What is a robots.txt File and What Does It Actually Control

Rishav Kumar · November 4, 2025 · 4 min read

Almost every website has a robots.txt file, and almost every website owner has heard that it controls what search engines can see. The reality is more nuanced. robots.txt is a polite request, not a barrier — and confusing the two leads to real problems.

What robots.txt Is

robots.txt is a plain text file that lives at the root of your domain — always at yourdomain.com/robots.txt. It uses the Robots Exclusion Protocol, a standard that well-behaved crawlers agree to follow. The file contains directives specifying which user-agents (crawlers) are allowed or disallowed from accessing which paths on your site.

The Basic Syntax

Each block in robots.txt starts with a User-agent line specifying which crawler the rules apply to, followed by Disallow or Allow directives. User-agent: * applies to all crawlers. User-agent: Googlebot applies only to Google. User-agent: Bingbot applies only to Bing.

Disallow: /admin/ tells crawlers not to visit any URL starting with /admin/. Disallow: / disallows everything. Disallow: (empty) allows everything. Allow: /public/ within a broader Disallow context explicitly permits a specific path. The file also commonly includes a Sitemap: directive pointing to your XML sitemap, which helps crawlers discover all the URLs you want indexed.

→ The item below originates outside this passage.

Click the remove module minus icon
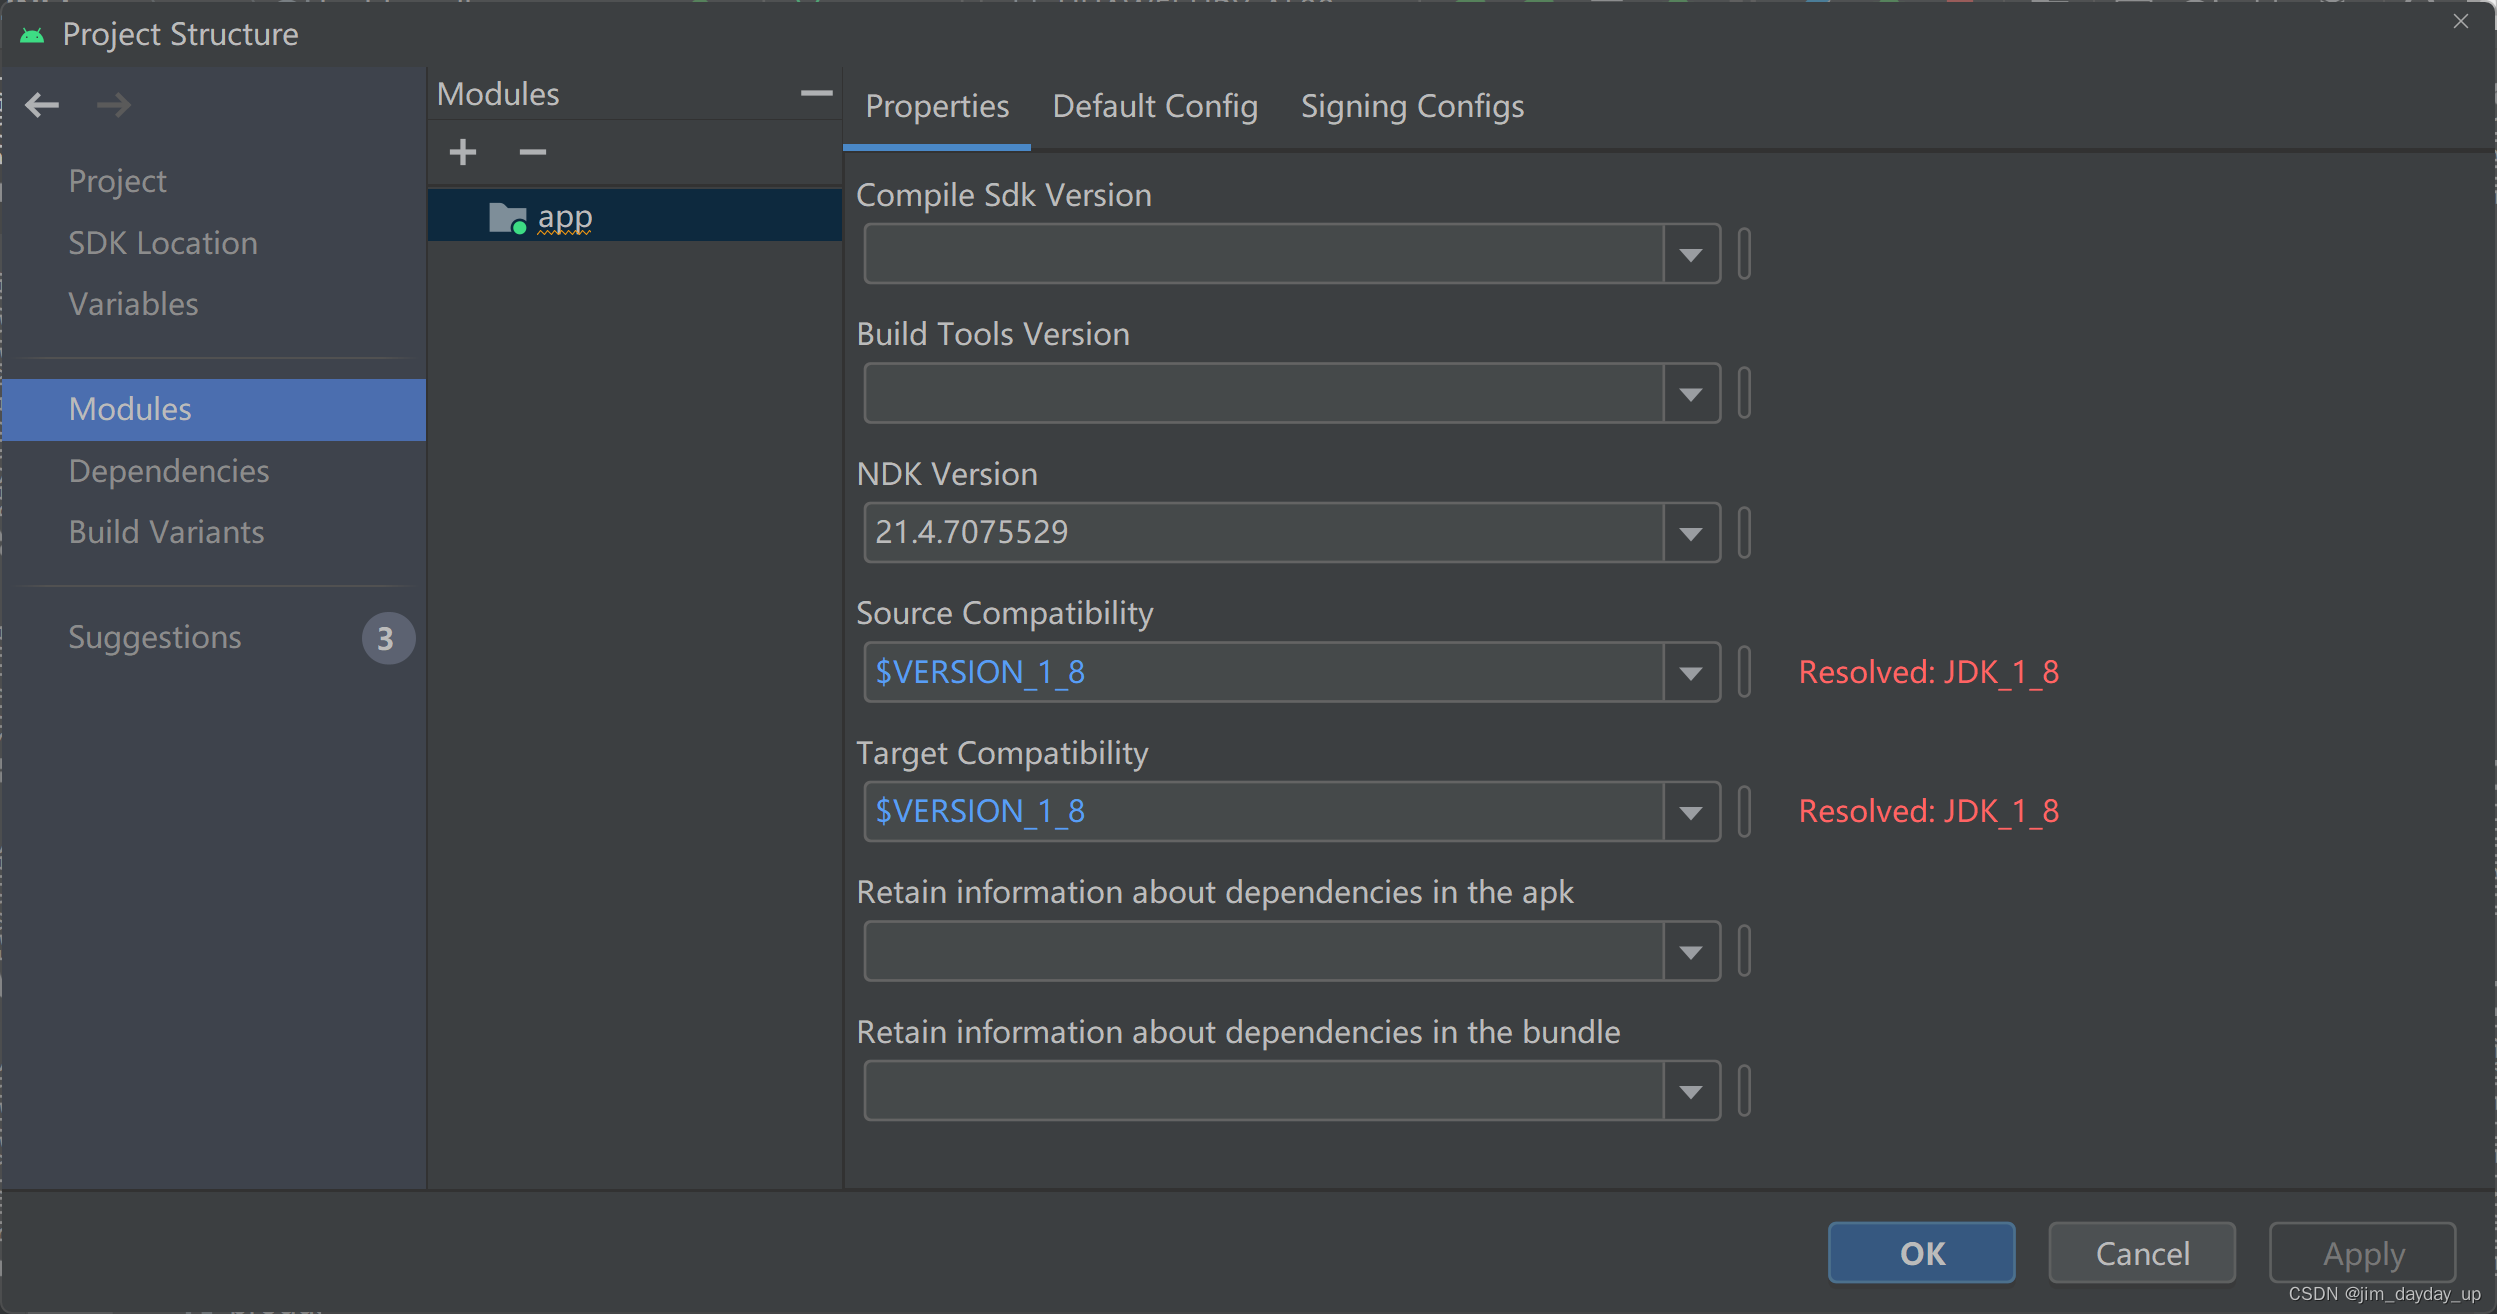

What robots.txt Does Not Do

This is where most misconceptions live. robots.txt is not a security mechanism. A disallow directive politely asks crawlers not to visit a path. Malicious bots, vulnerability scanners, and scrapers do not follow this protocol. Putting your admin panel path in robots.txt does not hide it from attackers — it actually advertises it, since robots.txt is public and one of the first files anyone inspecting a site checks.

robots.txt also does not prevent pages from being indexed. This surprises many people. A page blocked by robots.txt cannot be crawled, but if other sites link to it, Google can still know it exists and index a placeholder in search results (without content, since it could not crawl the page). To actually prevent a page from appearing in search results, you need a noindex directive in the page headers or meta tags — not a robots.txt disallow.

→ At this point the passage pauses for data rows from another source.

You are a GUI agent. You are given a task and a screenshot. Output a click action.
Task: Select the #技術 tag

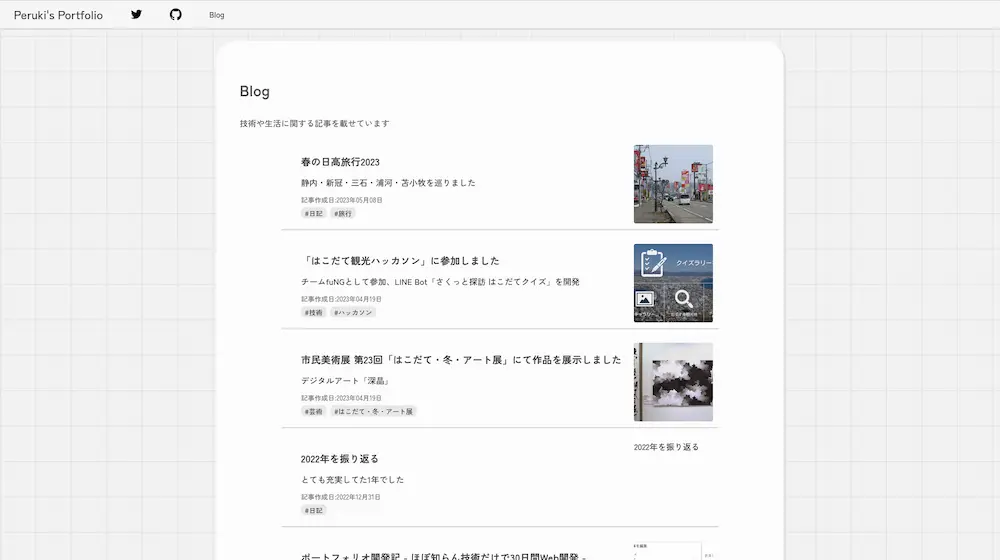(x=314, y=312)
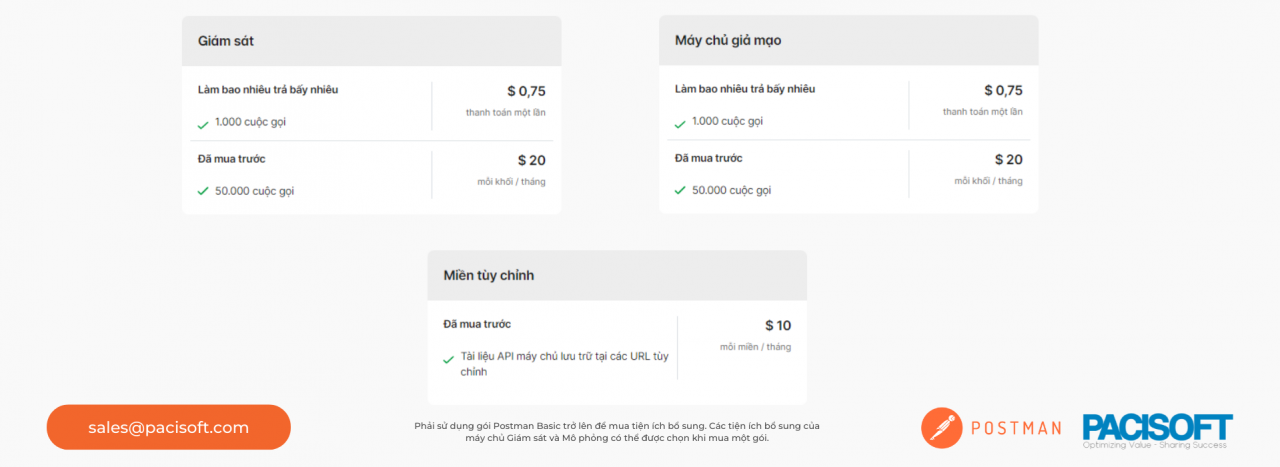Click the Postman logo icon
The width and height of the screenshot is (1280, 467).
941,427
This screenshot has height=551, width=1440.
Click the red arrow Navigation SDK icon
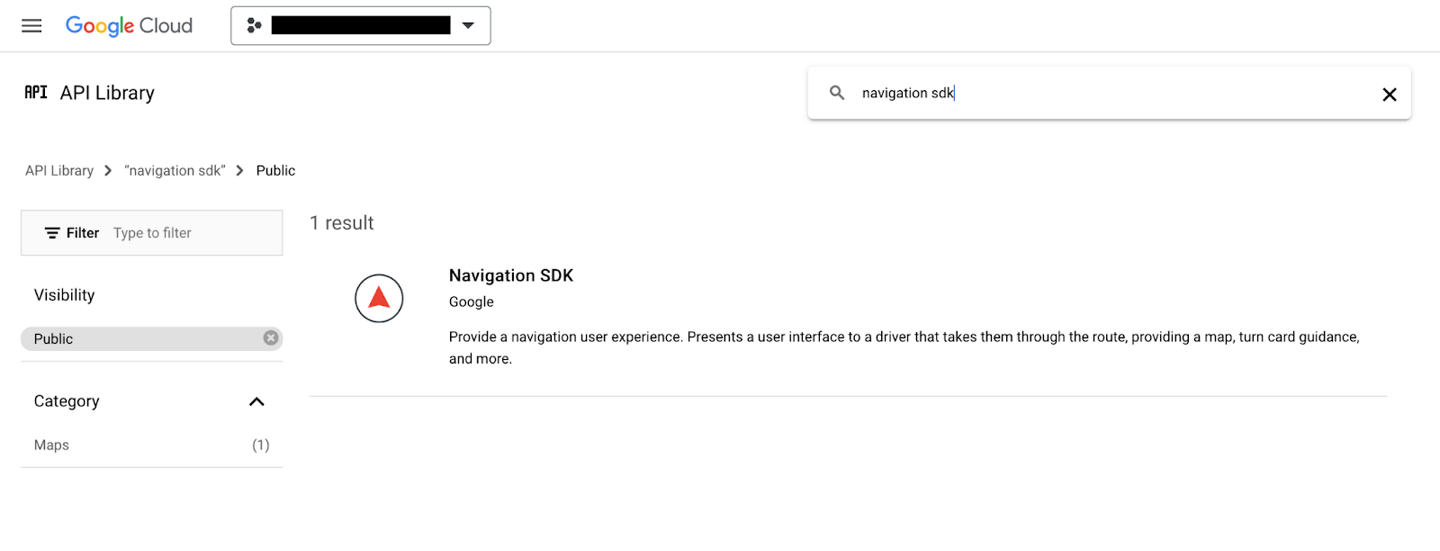coord(379,298)
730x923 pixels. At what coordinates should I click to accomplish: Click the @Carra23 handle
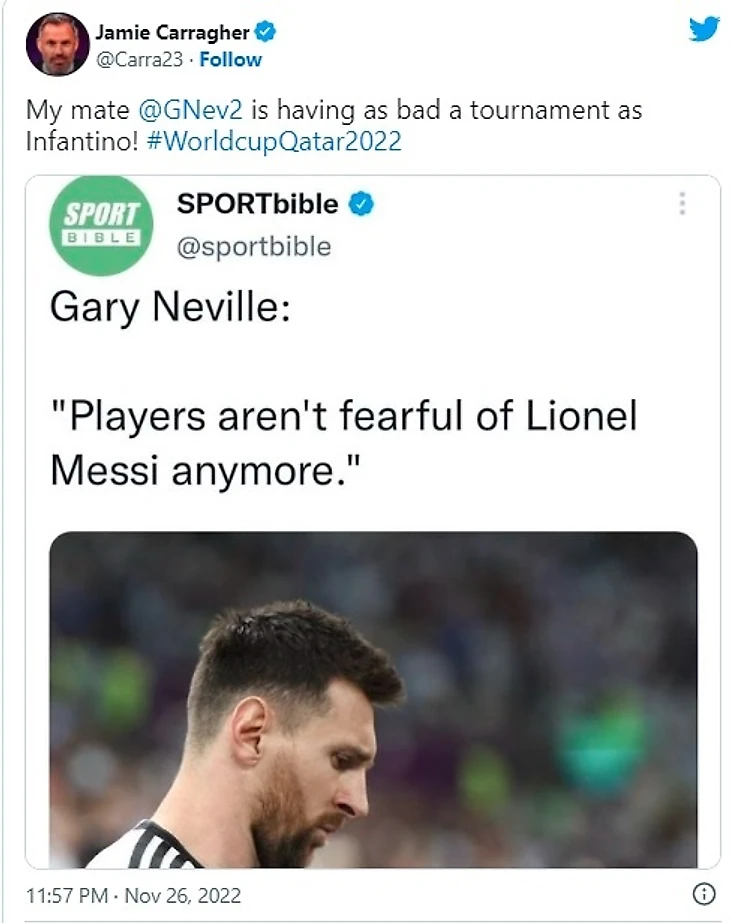point(142,59)
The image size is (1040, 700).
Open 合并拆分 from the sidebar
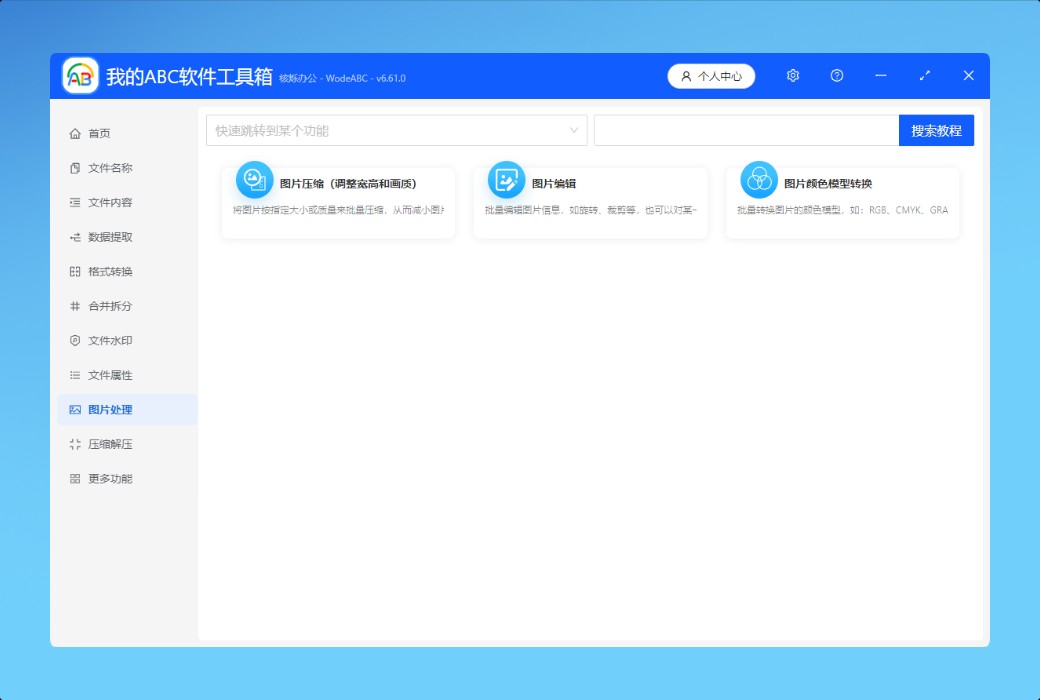[x=110, y=306]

The Disallow vs. Noindex Confusion

This distinction matters in practice. If you want to keep a page out of search results, use noindex. Add <meta name="robots" content="noindex"> to the page, or send an X-Robots-Tag: noindex HTTP header. If you use robots.txt to disallow the page, Googlebot cannot crawl it — so it cannot read the noindex instruction either. A disallowed page without a noindex signal can still show up in search results as a URL-only result with no description.

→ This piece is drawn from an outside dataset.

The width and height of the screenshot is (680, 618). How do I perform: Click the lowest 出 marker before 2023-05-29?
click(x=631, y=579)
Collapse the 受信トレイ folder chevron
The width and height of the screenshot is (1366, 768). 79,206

The correct pattern: if you want a page not indexed, noindex it. If you want to save crawl budget by not having crawlers spend time on utility pages (paginated results, parameter-based URLs, admin areas), then robots.txt disallow is appropriate — but accept that those pages might still appear in search results as bare URLs.

Crawl Budget and Large Sites

For small sites, crawl budget is not a concern — Googlebot will crawl everything important quickly. For very large sites with millions of pages, crawl budget — the number of pages Googlebot will crawl within a given period — becomes relevant. Using robots.txt to disallow low-value pages (duplicate content, parameterized URLs, utility pages) lets Googlebot spend its crawl budget on the pages that matter.

Writing robots.txt for Common Scenarios

A minimal robots.txt for most sites: User-agent: * followed by Disallow: (empty, allowing everything), and a Sitemap: line pointing to your sitemap. This is cleaner than no robots.txt file at all and gives crawlers your sitemap location. Add specific disallow rules only for paths you genuinely want crawlers to skip — admin interfaces, search result pages with parameters, print versions, or API endpoints that should not be in search results.

Testing Your robots.txt

Google Search Console has a robots.txt tester that shows you how Googlebot interprets your file and lets you test specific URLs against your rules. Use it after making changes to verify the file behaves as intended. A syntax error in robots.txt — like a missing blank line between rule groups — can cause the entire file to be misinterpreted, accidentally blocking crawlers from your entire site.